▶ [WORK TO BE COMPLETED]:
Pull out each line below that contains the word "should", matching its case exactly.

** Start of RECORDED INFORMATION **

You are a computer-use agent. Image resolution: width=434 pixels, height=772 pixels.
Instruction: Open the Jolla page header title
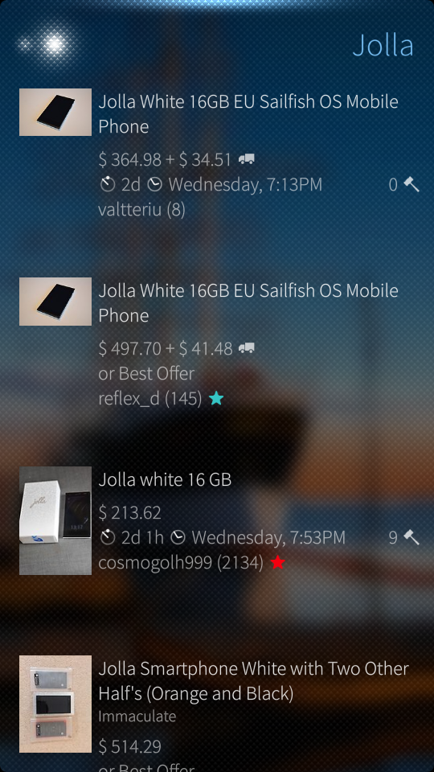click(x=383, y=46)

** End of RECORDED INFORMATION **
** Start of RECORDED INFORMATION **

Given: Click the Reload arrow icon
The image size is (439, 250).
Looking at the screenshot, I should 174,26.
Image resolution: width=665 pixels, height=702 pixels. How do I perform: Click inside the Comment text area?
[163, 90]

** End of RECORDED INFORMATION **
** Start of RECORDED INFORMATION **

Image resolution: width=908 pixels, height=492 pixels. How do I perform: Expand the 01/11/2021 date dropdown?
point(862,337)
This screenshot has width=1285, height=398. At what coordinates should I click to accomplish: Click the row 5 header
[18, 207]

** End of RECORDED INFORMATION **

▶ [RESULT FOR THIS EXERCISE]:
Looking at the screenshot, I should 174,26.
This screenshot has width=1285, height=398. At what coordinates should I click to accomplish: Click the row 5 header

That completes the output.